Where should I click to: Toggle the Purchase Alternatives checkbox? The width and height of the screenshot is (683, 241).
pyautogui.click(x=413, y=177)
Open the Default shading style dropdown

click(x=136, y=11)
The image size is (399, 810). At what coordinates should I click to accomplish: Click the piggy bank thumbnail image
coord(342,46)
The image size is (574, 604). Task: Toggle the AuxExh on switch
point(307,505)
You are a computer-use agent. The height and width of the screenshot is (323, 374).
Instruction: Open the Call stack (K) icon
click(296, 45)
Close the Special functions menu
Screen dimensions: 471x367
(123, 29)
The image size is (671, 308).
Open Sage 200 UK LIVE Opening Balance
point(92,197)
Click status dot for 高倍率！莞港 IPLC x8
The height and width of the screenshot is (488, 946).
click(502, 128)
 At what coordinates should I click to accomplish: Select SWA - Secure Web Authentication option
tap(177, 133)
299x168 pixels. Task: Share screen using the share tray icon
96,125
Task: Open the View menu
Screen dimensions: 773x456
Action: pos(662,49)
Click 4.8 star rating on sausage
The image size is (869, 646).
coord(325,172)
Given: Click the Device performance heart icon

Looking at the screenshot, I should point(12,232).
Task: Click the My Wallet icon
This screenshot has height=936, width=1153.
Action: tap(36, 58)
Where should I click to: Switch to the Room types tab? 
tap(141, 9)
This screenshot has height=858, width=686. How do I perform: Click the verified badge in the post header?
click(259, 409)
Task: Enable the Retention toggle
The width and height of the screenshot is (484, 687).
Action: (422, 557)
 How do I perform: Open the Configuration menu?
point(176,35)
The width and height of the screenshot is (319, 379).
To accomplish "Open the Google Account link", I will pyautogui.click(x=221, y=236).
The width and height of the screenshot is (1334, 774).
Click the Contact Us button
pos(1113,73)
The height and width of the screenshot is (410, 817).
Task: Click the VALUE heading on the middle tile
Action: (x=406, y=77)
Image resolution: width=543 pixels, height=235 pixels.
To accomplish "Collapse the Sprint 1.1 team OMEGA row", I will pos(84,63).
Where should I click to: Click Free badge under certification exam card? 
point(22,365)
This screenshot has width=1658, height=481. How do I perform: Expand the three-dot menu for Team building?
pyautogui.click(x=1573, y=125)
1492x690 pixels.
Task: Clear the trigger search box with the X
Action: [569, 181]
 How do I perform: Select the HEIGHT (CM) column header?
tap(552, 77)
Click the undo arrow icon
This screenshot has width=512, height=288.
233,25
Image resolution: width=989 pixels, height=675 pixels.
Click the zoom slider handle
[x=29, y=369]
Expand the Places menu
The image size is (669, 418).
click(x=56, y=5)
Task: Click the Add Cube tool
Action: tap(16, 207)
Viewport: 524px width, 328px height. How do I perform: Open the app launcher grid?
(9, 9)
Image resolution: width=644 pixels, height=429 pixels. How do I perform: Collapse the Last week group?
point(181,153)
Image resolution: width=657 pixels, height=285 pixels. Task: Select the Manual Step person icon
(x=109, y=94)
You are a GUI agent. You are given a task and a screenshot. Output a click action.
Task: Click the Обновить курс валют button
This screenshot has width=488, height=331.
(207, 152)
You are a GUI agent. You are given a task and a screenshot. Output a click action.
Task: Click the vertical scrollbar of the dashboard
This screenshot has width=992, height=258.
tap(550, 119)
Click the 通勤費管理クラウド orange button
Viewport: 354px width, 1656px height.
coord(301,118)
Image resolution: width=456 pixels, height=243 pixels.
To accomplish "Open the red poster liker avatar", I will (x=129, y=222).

══════════

__What the exercise asks__
All of the material should appear again, reproduced word for word.

__Solution to this exercise__
Where should I click to: Toggle the Purchase Alternatives checkbox? The width and height of the screenshot is (683, 241).
pyautogui.click(x=413, y=177)
Open the Default shading style dropdown

click(x=136, y=11)
The image size is (399, 810). At what coordinates should I click to accomplish: Click the piggy bank thumbnail image
coord(342,46)
The image size is (574, 604). Task: Toggle the AuxExh on switch
point(307,505)
You are a computer-use agent. The height and width of the screenshot is (323, 374).
Instruction: Open the Call stack (K) icon
click(296, 45)
Close the Special functions menu
Screen dimensions: 471x367
(123, 29)
The image size is (671, 308).
Open Sage 200 UK LIVE Opening Balance
point(92,197)
Click status dot for 高倍率！莞港 IPLC x8
The height and width of the screenshot is (488, 946).
click(502, 128)
 At what coordinates should I click to accomplish: Select SWA - Secure Web Authentication option
tap(177, 133)
299x168 pixels. Task: Share screen using the share tray icon
96,125
Task: Open the View menu
Screen dimensions: 773x456
Action: pos(662,49)
Click 4.8 star rating on sausage
The image size is (869, 646).
coord(325,172)
Given: Click the Device performance heart icon

Looking at the screenshot, I should point(12,232).
Task: Click the My Wallet icon
This screenshot has height=936, width=1153.
Action: tap(36, 58)
Where should I click to: Switch to the Room types tab? 
tap(141, 9)
This screenshot has height=858, width=686. How do I perform: Click the verified badge in the post header?
click(259, 409)
Task: Enable the Retention toggle
The width and height of the screenshot is (484, 687).
Action: (422, 557)
 How do I perform: Open the Configuration menu?
point(176,35)
The width and height of the screenshot is (319, 379).
To accomplish "Open the Google Account link", I will pyautogui.click(x=221, y=236).
The width and height of the screenshot is (1334, 774).
Click the Contact Us button
pos(1113,73)
The height and width of the screenshot is (410, 817).
Task: Click the VALUE heading on the middle tile
Action: (x=406, y=77)
Image resolution: width=543 pixels, height=235 pixels.
To accomplish "Collapse the Sprint 1.1 team OMEGA row", I will pos(84,63).
Where should I click to: Click Free badge under certification exam card? 
point(22,365)
This screenshot has width=1658, height=481. How do I perform: Expand the three-dot menu for Team building?
pyautogui.click(x=1573, y=125)
1492x690 pixels.
Task: Clear the trigger search box with the X
Action: [569, 181]
 How do I perform: Select the HEIGHT (CM) column header?
tap(552, 77)
Click the undo arrow icon
This screenshot has width=512, height=288.
233,25
Image resolution: width=989 pixels, height=675 pixels.
Click the zoom slider handle
[x=29, y=369]
Expand the Places menu
The image size is (669, 418).
click(x=56, y=5)
Task: Click the Add Cube tool
Action: tap(16, 207)
Viewport: 524px width, 328px height. How do I perform: Open the app launcher grid?
(9, 9)
Image resolution: width=644 pixels, height=429 pixels. How do I perform: Collapse the Last week group?
point(181,153)
Image resolution: width=657 pixels, height=285 pixels. Task: Select the Manual Step person icon
(x=109, y=94)
You are a GUI agent. You are given a task and a screenshot. Output a click action.
Task: Click the Обновить курс валют button
This screenshot has width=488, height=331.
(207, 152)
You are a GUI agent. You are given a task and a screenshot. Output a click action.
Task: Click the vertical scrollbar of the dashboard
This screenshot has width=992, height=258.
tap(550, 119)
Click the 通勤費管理クラウド orange button
Viewport: 354px width, 1656px height.
coord(301,118)
Image resolution: width=456 pixels, height=243 pixels.
To accomplish "Open the red poster liker avatar", I will (x=129, y=222).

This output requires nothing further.